FCA has responded to the reports of Mahindra winning Roxor case by clearing that no final decision has been yet by US ITC
In contrary to the wide reports of Mahindra getting the better of FCA in the court case regarding Roxor SUV infringing Jeep’s design in the US, a new report has suggested that the International Trade Commission has not just made a final judgment yet.
Mike Palese, Manager, Legal Communications, FCA North America stated that the media outlets have erroneously reported a brief filed by Mahindra in the legal case as the decisive outcome. Carscoops have also showed a copy of the U.S. International Trade Commission’s reply to FCA following the probe.
It says “…all of FCA’s claims fall under the narrow scope of the 2009 agreement”. Therefore, the investigation shall proceed on further and FCA indicates that the reports from several notable Indian media have inaccurately been depicted from the post hearing reply brief.

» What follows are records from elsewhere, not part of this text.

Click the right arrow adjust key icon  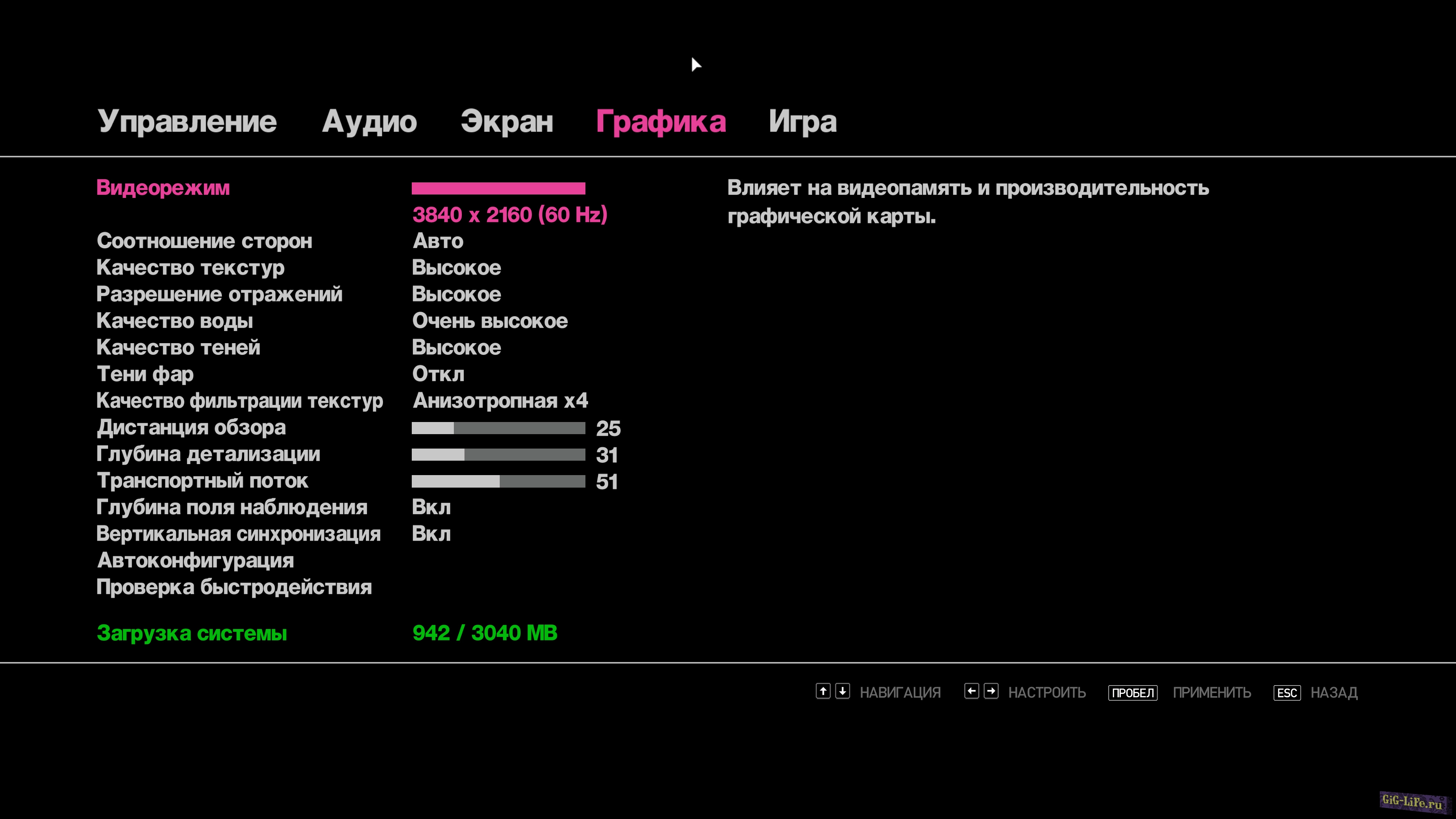[991, 691]
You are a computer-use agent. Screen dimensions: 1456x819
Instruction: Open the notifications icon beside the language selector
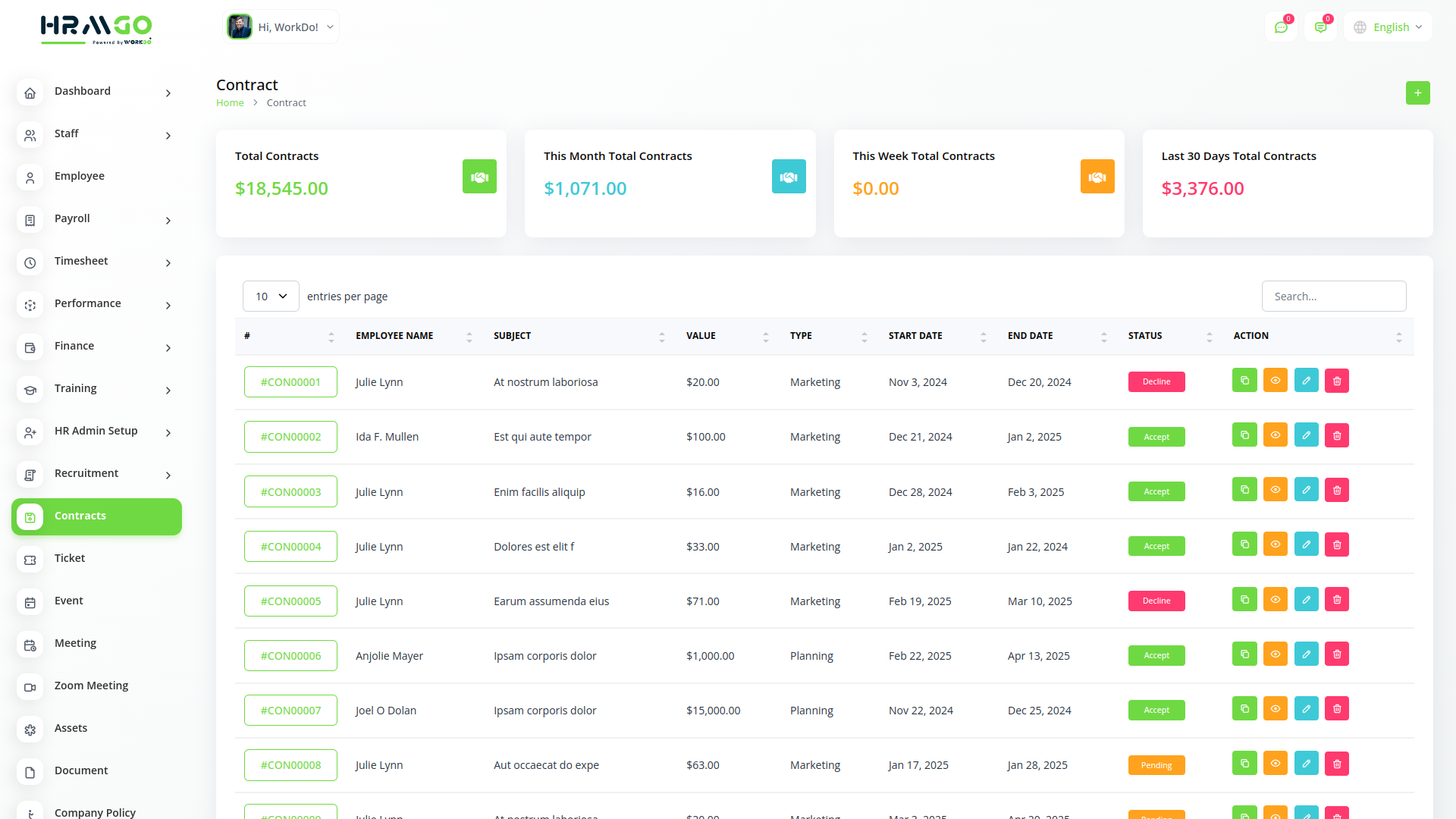point(1320,27)
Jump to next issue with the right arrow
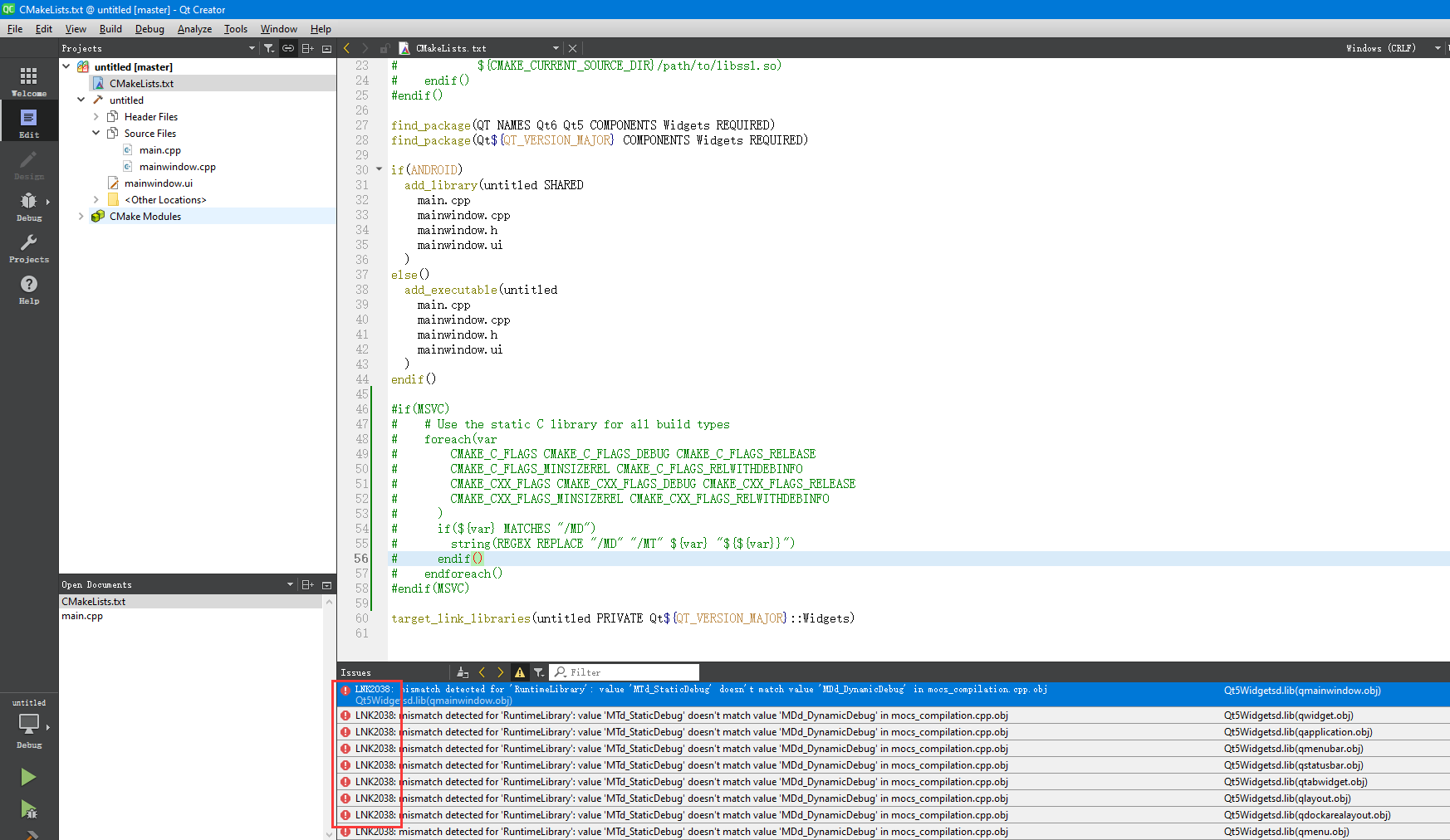The image size is (1450, 840). click(500, 672)
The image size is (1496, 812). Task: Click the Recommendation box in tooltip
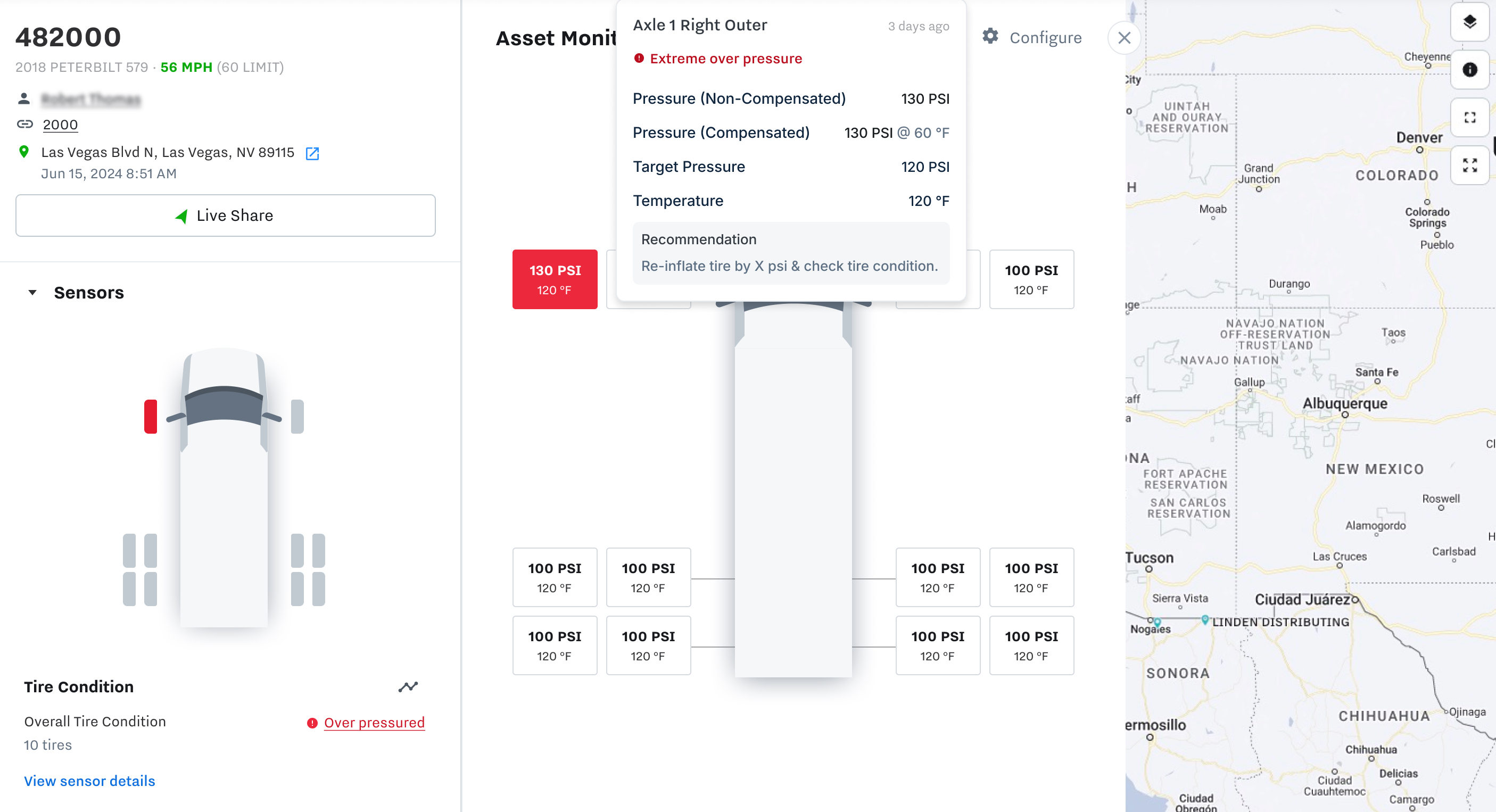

The company explained that there has not been a final decision made yet and the post hearing reply brief should not be used to suggest that Mahindra is in touching distance of winning the case either. The allegation began when FCA took Mahindra to the court in August 2018 claiming that the Roxor off-roader infringed its intellectual property rights.
FCA argued that Roxor’s vertical front grille closely stays similar to that of Jeep Wrangler and its vintage boxy body structure and flat appearing vertical sides and rear ending at almost the same as the bonnet of the Jeep, and thus a complaint was raised against Mahindra’s North America division.
If the U.S. Trade Commission adjudicates against Mahindra, the Roxor won’t be allowed to be on sale – hampering the Indian brand’s progress in the United States. Mahindra became the first non-domestic company since Mazda in 1987 to establish a factory in Detroit in November 2017 with proposed investment of $600 million through the years.
It is key to note that the 2009 agreement came about when Chrysler claimed that the Mahindra’s seven-slot grille resembled Jeep traditional design when its model were planned to import to the US. After a court of nearly one year, both came into agreement when Mahindra opted using five vertical slots instead.